E como o medo e a ganância são as duas forças que guiam a maior parte das decisões de investimento, é preciso muita disciplina para não cair na narrativa daqueles que ganham dinheiro vendendo o caos em tempos difíceis e a bonança em tempos mais calmos.
Apesar de acreditar que a melhor forma de se manter disciplinado é se aprofundar nos fundamentos de uma empresa, em tempos extremos eu gosto de recapitular as lições de grandes investidores que admiro.

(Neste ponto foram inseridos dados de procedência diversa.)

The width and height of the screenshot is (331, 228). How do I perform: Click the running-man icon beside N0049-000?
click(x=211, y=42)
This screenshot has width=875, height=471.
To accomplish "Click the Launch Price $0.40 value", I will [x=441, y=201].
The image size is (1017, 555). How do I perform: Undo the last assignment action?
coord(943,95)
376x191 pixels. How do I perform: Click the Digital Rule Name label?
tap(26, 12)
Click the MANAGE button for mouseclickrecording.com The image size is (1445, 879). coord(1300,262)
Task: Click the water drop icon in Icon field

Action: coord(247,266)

Um deles é Warren Buffett, um dos maiores e mais admirados investidores de todos os tempos.
Na carta que escreveu aos acionistas da Berkshire Hathaway em 1965, ele cunhou uma de suas frases que mais gosto:
“[...] we simply attempt to be fearful when others are greedy and to be greedy only when others are fearful.”
A tradução livre da frase seria algo como “nós simplesmente tentamos ter medo quando os outros estão gananciosos e ser gananciosos apenas quando os outros estão com medo”.
Trazendo o ensinamento para a nossa realidade, não tem sido fácil carregar ações nos últimos 12 meses.
A alta do juro não só aumentou o retorno exigido pelo investidor para comprar bolsa, como também tem impactado o lucro e o valuation das empresas.
Até porque o dinheiro que poderia ser distribuído via dividendos, agora é utilizado para pagar as maiores despesas financeiras.
Sem falar na renda fixa que não para de atrair dinheiro antes alocado em ações e tornando a bolsa ainda mais barata como num círculo vicioso.
Como consequência desse movimento conjuntural, aumenta-se a discrepância entre preço e valor, formando assim as melhores oportunidades de investimento.
E é justamente neste momento que o investidor com foco em longo prazo deve evitar cometer o erro de deixar que as emoções conduzam suas decisões de investimento.
Uma carteira razoavelmente diversificada em boas empresas, com a quantidade adequada de risco para atender às suas necessidades, é como um navio destinado a sobreviver a todas as tempestades.
Mas ninguém poderá salvá-lo se você pular.
Essa é a hora de plantar e não de colher investimentos.
As ações podem cair amanhã, na próxima semana, no próximo mês ou até no próximo ano.
Mas você provavelmente ficará feliz por ter comprado ações nesses níveis daqui a 5 anos.
Siga o conselho de Warren Buffett: seja ganancioso quando os outros estiverem com medo.